= Exercise goal =
Return the lines that run from the beginning of the entries to the line holding "Trabaje con nosotros (287, 2412)", inclusive, and drop the pictures.

Stored data entries:
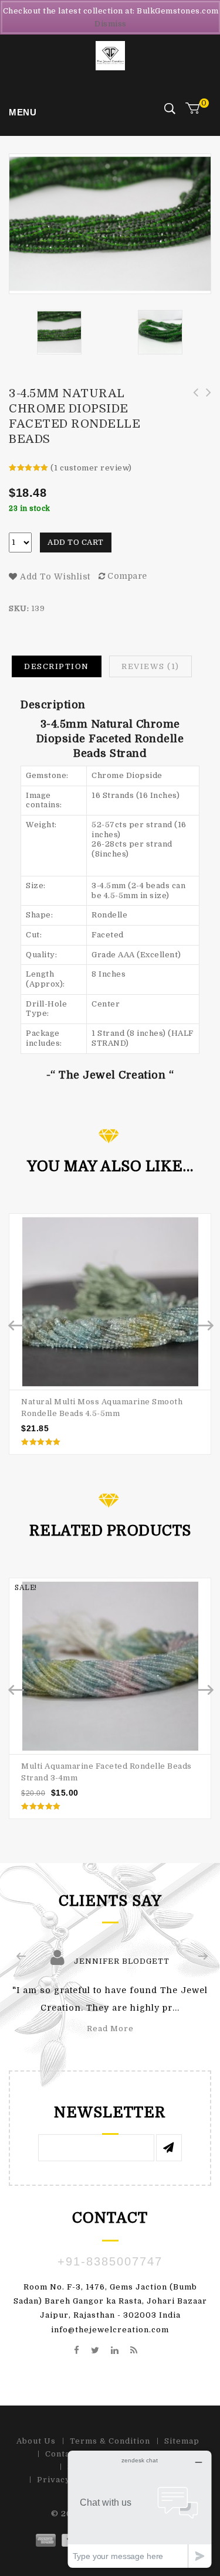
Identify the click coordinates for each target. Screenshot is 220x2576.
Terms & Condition (110, 2441)
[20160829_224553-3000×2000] (160, 332)
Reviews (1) (150, 666)
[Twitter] (95, 2351)
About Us (36, 2441)
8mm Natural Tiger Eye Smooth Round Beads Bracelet (191, 405)
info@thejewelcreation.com (110, 2329)
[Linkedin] (115, 2351)
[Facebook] (77, 2351)
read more (110, 2028)
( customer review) (91, 467)
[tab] (56, 666)
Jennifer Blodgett (122, 1961)
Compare (127, 576)
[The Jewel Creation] (110, 55)
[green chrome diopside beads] (59, 332)
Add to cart (76, 542)
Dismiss (110, 23)
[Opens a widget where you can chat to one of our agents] (139, 2509)
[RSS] (134, 2351)
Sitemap (181, 2441)
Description (56, 666)
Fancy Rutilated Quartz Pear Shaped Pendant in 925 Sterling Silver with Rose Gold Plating (204, 412)
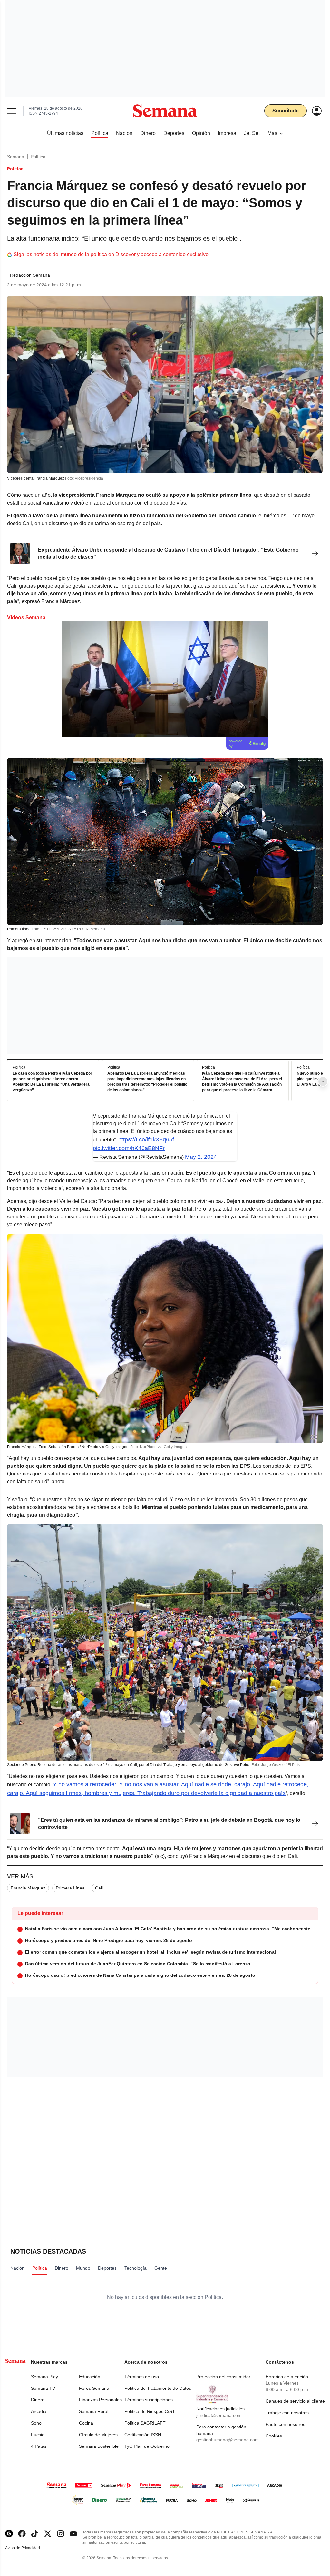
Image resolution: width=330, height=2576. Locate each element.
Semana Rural (93, 2411)
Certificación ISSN (142, 2434)
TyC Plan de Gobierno (147, 2446)
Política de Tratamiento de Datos (157, 2388)
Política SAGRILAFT (145, 2423)
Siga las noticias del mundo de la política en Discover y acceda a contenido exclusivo (111, 254)
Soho (36, 2423)
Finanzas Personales (100, 2399)
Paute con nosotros (285, 2424)
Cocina (86, 2423)
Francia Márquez (28, 1887)
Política (38, 156)
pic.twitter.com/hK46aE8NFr (129, 1148)
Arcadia (38, 2411)
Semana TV (43, 2388)
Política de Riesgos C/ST (149, 2411)
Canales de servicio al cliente (295, 2401)
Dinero (37, 2399)
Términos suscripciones (148, 2399)
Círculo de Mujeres (98, 2434)
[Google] (9, 2534)
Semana (15, 156)
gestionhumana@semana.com (227, 2439)
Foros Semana (94, 2388)
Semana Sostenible (99, 2446)
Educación (89, 2376)
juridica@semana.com (219, 2415)
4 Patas (38, 2446)
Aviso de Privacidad (29, 2548)
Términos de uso (141, 2376)
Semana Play (44, 2376)
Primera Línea (70, 1887)
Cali (99, 1887)
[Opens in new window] (22, 2534)
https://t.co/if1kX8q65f (146, 1139)
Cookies (274, 2435)
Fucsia (37, 2434)
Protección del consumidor (223, 2376)
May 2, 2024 (201, 1157)
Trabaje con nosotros (287, 2412)
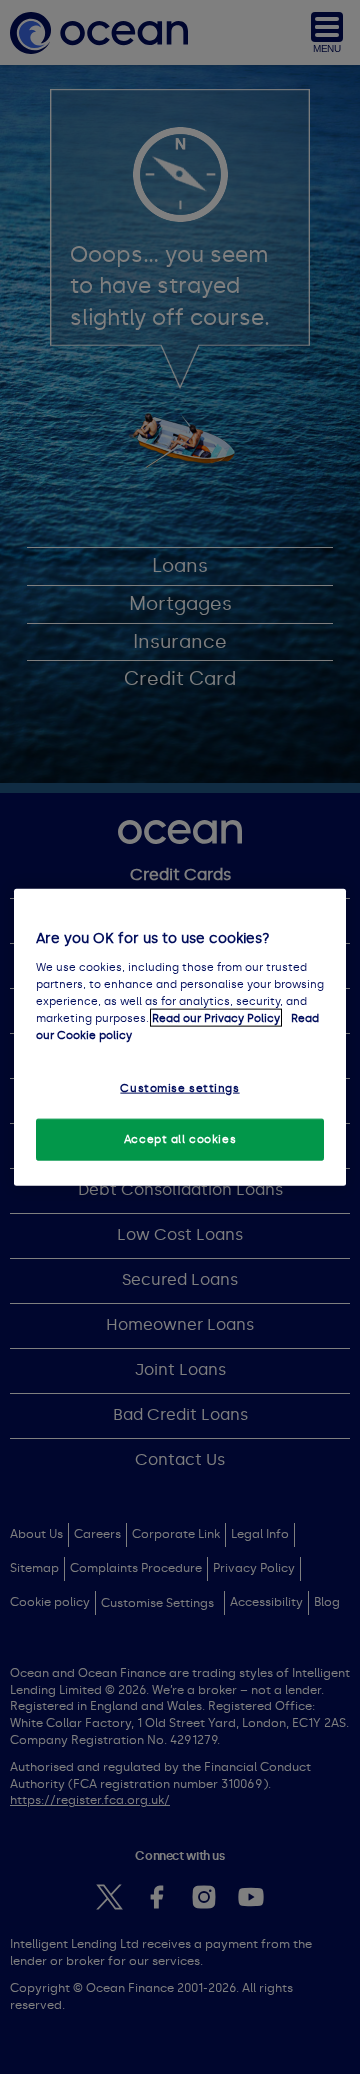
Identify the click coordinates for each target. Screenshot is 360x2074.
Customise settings (179, 1088)
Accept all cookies (180, 1138)
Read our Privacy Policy (216, 1017)
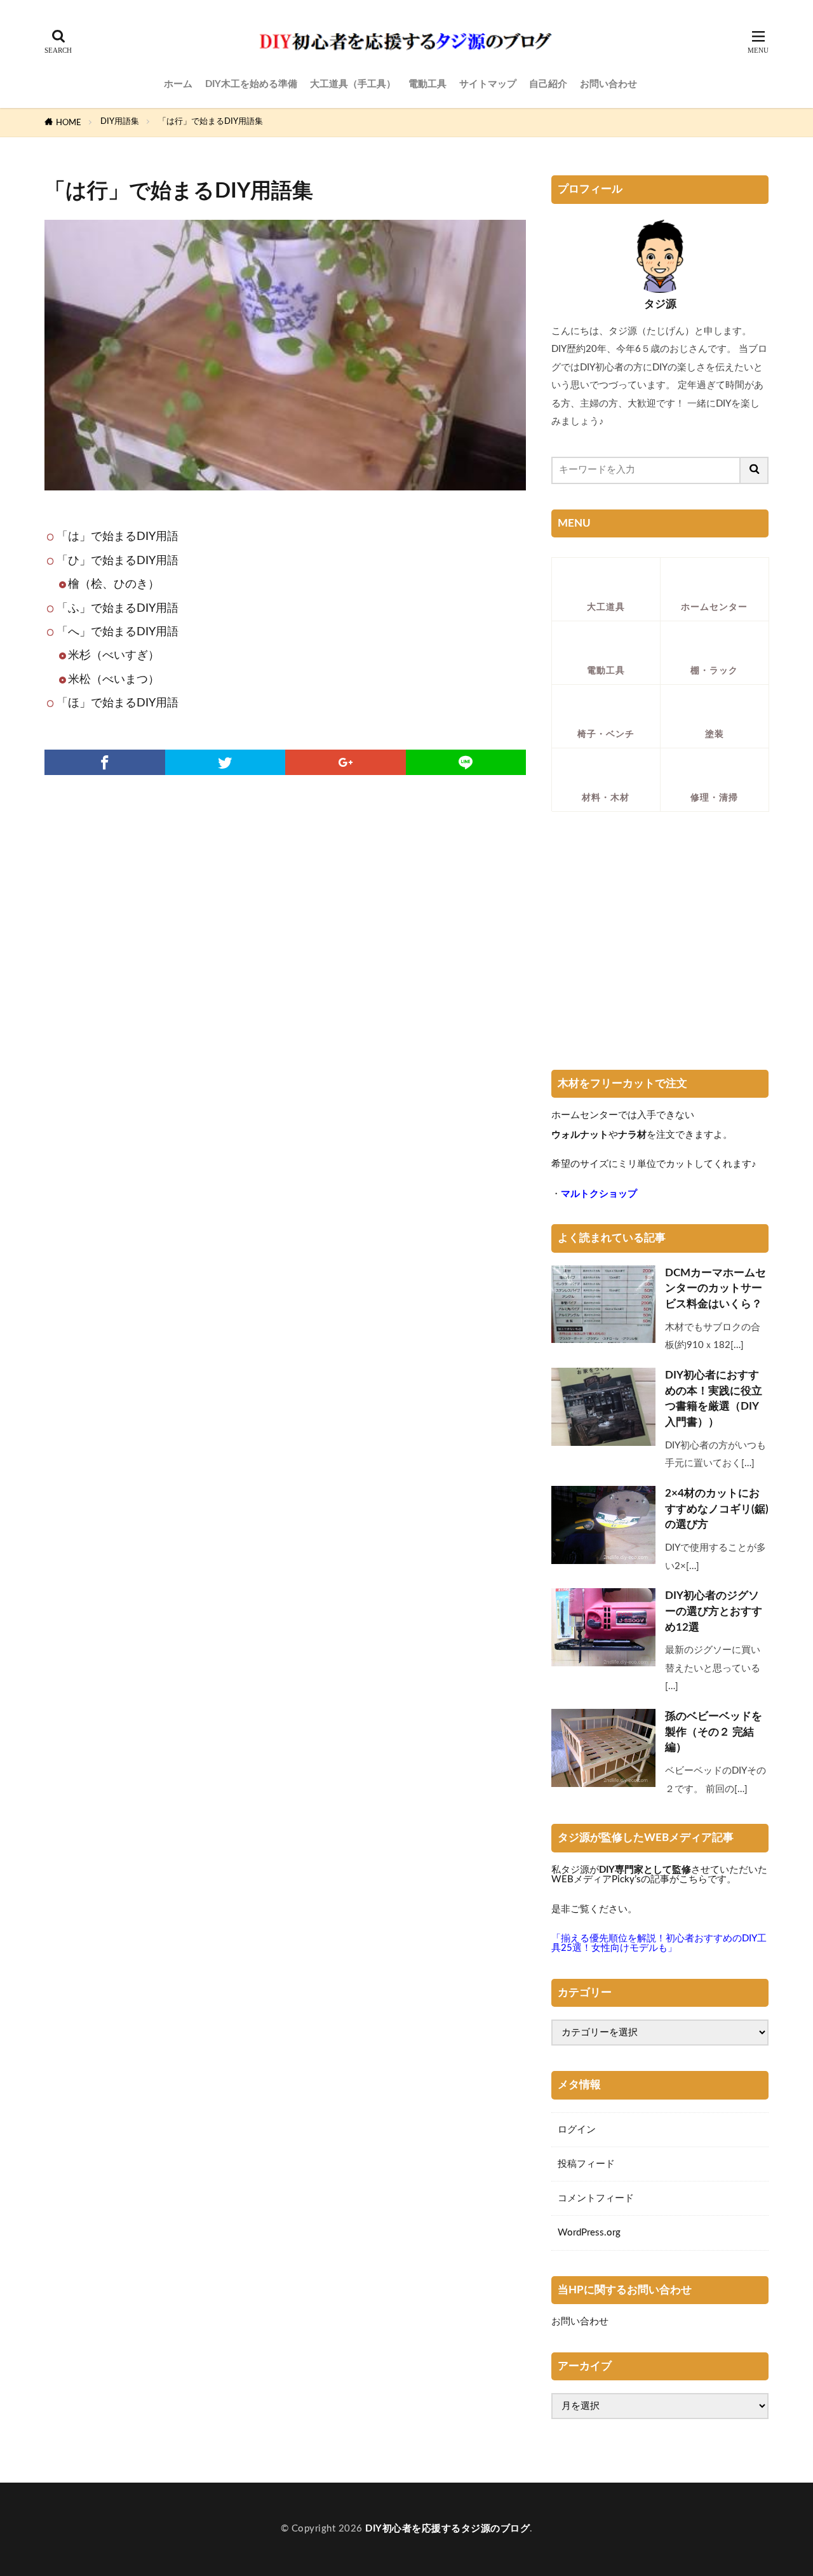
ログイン (577, 2129)
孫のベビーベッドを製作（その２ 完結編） (713, 1732)
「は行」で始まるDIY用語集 (210, 121)
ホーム (178, 84)
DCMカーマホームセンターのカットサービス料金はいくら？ (715, 1289)
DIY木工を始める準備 (251, 84)
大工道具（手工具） (353, 84)
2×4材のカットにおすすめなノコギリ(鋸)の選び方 (717, 1509)
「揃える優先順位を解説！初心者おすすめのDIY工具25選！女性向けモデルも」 (659, 1943)
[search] (755, 470)
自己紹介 (548, 84)
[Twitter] (225, 762)
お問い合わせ (608, 84)
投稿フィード (586, 2164)
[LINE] (466, 762)
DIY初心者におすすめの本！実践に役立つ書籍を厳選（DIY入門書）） (713, 1398)
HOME (68, 122)
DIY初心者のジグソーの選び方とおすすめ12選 (713, 1612)
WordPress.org (589, 2232)
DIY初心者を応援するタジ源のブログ (447, 2528)
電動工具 (427, 84)
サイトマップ (487, 84)
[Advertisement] (660, 945)
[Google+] (345, 762)
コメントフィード (596, 2198)
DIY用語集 (119, 121)
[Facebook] (104, 762)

= Task solution =
Identify the click coordinates for each target. Screenshot is 220x2576.
Terms & Condition (110, 2441)
[20160829_224553-3000×2000] (160, 332)
Reviews (1) (150, 666)
[Twitter] (95, 2351)
About Us (36, 2441)
8mm Natural Tiger Eye Smooth Round Beads Bracelet (191, 405)
info@thejewelcreation.com (110, 2329)
[Linkedin] (115, 2351)
[Facebook] (77, 2351)
read more (110, 2028)
( customer review) (91, 467)
[tab] (56, 666)
Jennifer Blodgett (122, 1961)
Compare (127, 576)
[The Jewel Creation] (110, 55)
[green chrome diopside beads] (59, 332)
Add to cart (76, 542)
Dismiss (110, 23)
[Opens a widget where you can chat to one of our agents] (139, 2509)
[RSS] (134, 2351)
Sitemap (181, 2441)
Description (56, 666)
Fancy Rutilated Quartz Pear Shaped Pendant in 925 Sterling Silver with Rose Gold Plating (204, 412)
Image resolution: width=330, height=2576. Locate each element.
Semana Rural (93, 2411)
Certificación ISSN (142, 2434)
TyC Plan de Gobierno (147, 2446)
Política de Tratamiento de Datos (157, 2388)
Política SAGRILAFT (145, 2423)
Siga las noticias del mundo de la política en Discover y acceda a contenido exclusivo (111, 254)
Soho (36, 2423)
Finanzas Personales (100, 2399)
Paute con nosotros (285, 2424)
Cocina (86, 2423)
Francia Márquez (28, 1887)
Política (38, 156)
pic.twitter.com/hK46aE8NFr (129, 1148)
Arcadia (38, 2411)
Semana TV (43, 2388)
Política de Riesgos C/ST (149, 2411)
Canales de servicio al cliente (295, 2401)
Dinero (37, 2399)
Términos suscripciones (148, 2399)
Círculo de Mujeres (98, 2434)
[Google] (9, 2534)
Semana (15, 156)
gestionhumana@semana.com (227, 2439)
Foros Semana (94, 2388)
Semana Sostenible (99, 2446)
Educación (89, 2376)
juridica@semana.com (219, 2415)
4 Patas (38, 2446)
Aviso de Privacidad (29, 2548)
Términos de uso (141, 2376)
Semana Play (44, 2376)
Primera Línea (70, 1887)
Cali (99, 1887)
[Opens in new window] (22, 2534)
https://t.co/if1kX8q65f (146, 1139)
Cookies (274, 2435)
Fucsia (37, 2434)
Protección del consumidor (223, 2376)
May 2, 2024 (201, 1157)
Trabaje con nosotros (287, 2412)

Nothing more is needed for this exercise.